Texto de lectura
§

Camino de Madrigal de las Altas Torres - qué decir de tal nombre - se encuentra Blasconuño de Matacabras. Nada que decir tampoco. Aunque no pueda evitar aludir a la menesterosa costumbre moderna - tan cursi - de cambiar los topónimos a los pueblos incorrectos. Como el reciente cambio de Matajudíos por La Mota de los Judíos. O Chozas de la Sierra por Soto del Real. O, peor aún, el antiguo lugar de Porquerizas por Miraflores de la Sierra. (Esto último debe de ser un delito. Se lo tengo que preguntar a Jaime, con quien tantas tardes compartimos en las fincas, colmados y garitos de la sierra. De Chozas en concreto).
 
Menos mal que cercano, sobre la tierra de pinares, se encuentra Tiñosillos. O Juarros. O Mataporquera. Ningún ecologista tardío parece haberlo advertido aún.

§

Ejercicio breve 1
Reescribe el tramo del texto sobre los topónimos que va desde "Menos mal que" hasta "haberlo advertido aún.", sustituyendo "tierra de pinares" por "tierra de encinares".
Ejercicio breve 2
Según el texto sobre los topónimos, ¿por qué nombre se cambió recientemente el de Matajudíos?
Ejercicio breve 3
Resume en forma de lista el párrafo del texto sobre los topónimos que empieza con "Camino de Madrigal de las Altas Torres" y conserva sus datos principales.
El material que aparece a continuación es independiente del texto sobre los topónimos.

Datos proporcionados
§

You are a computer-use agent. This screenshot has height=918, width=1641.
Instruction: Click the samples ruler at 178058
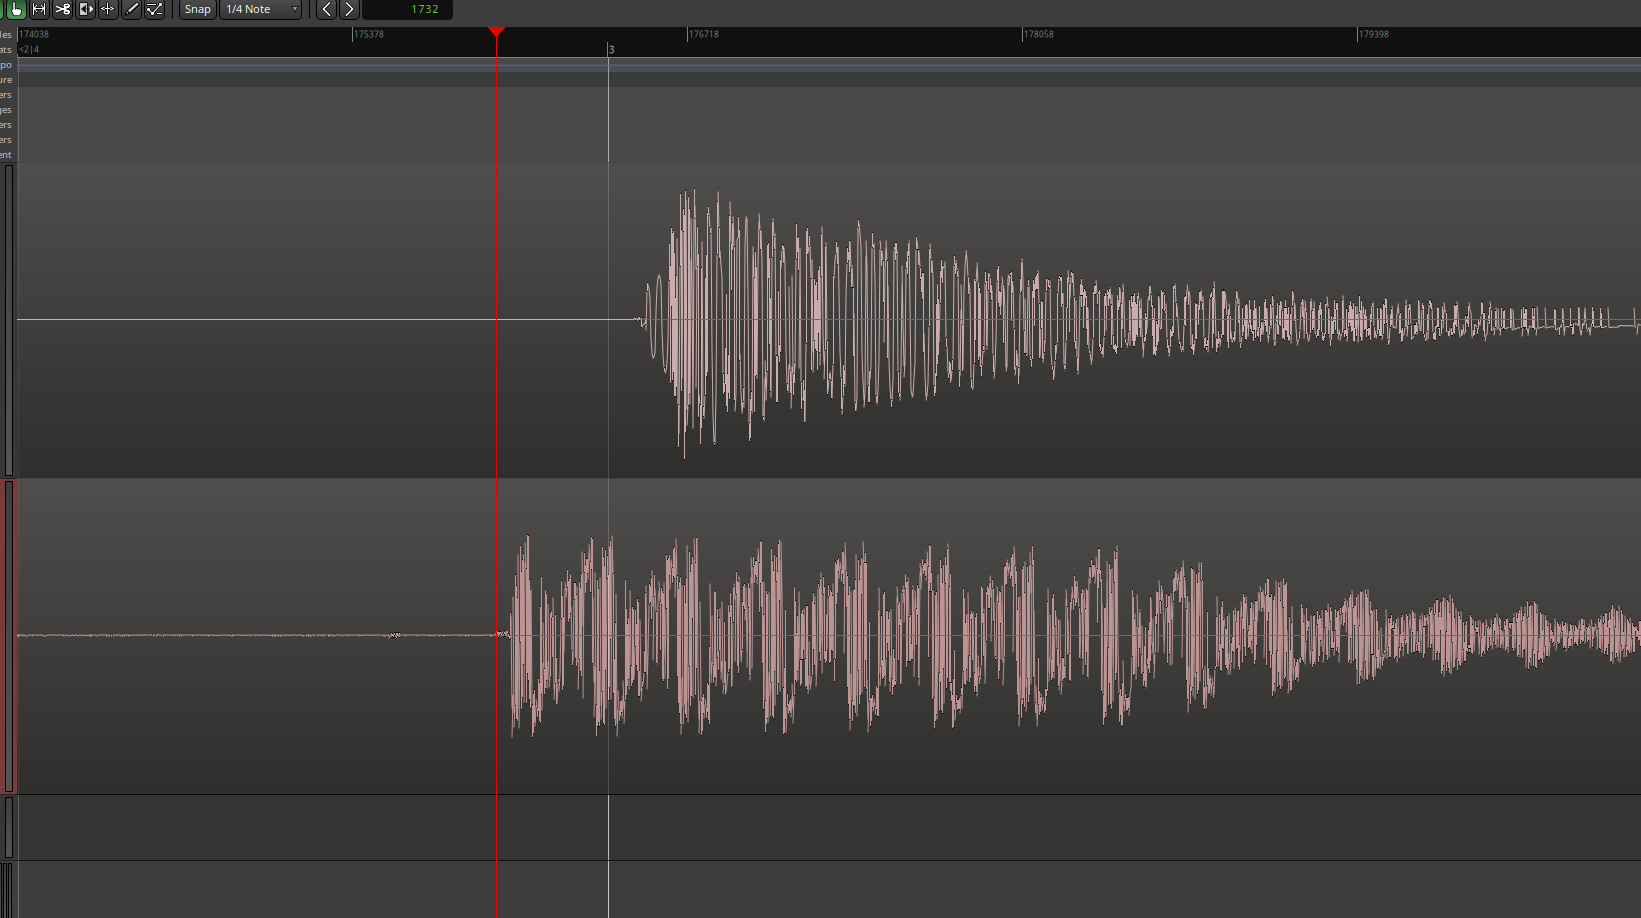coord(1038,34)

§

Solución completa 1
Menos mal que cercano, sobre la tierra de encinares, se encuentra Tiñosillos. O Juarros. O Mataporquera. Ningún ecologista tardío parece haberlo advertido aún.

Solución completa 2
Por La Mota de los Judíos.

Solución completa 3
- Blasconuño de Matacabras se encuentra camino de Madrigal de las Altas Torres.
- El texto alude a la costumbre moderna, menesterosa y cursi, de cambiar los topónimos.
- Da tres ejemplos de estos cambios:
  - Matajudíos pasó a llamarse La Mota de los Judíos.
  - Chozas de la Sierra pasó a llamarse Soto del Real.
  - El antiguo lugar de Porquerizas pasó a llamarse Miraflores de la Sierra, que es el caso que se considera peor.
- Sobre este último cambio, el texto afirma que debe de ser un delito y que hay que preguntárselo a Jaime.
- Con Jaime se compartieron muchas tardes en las fincas, colmados y garitos de la sierra, en concreto de Chozas.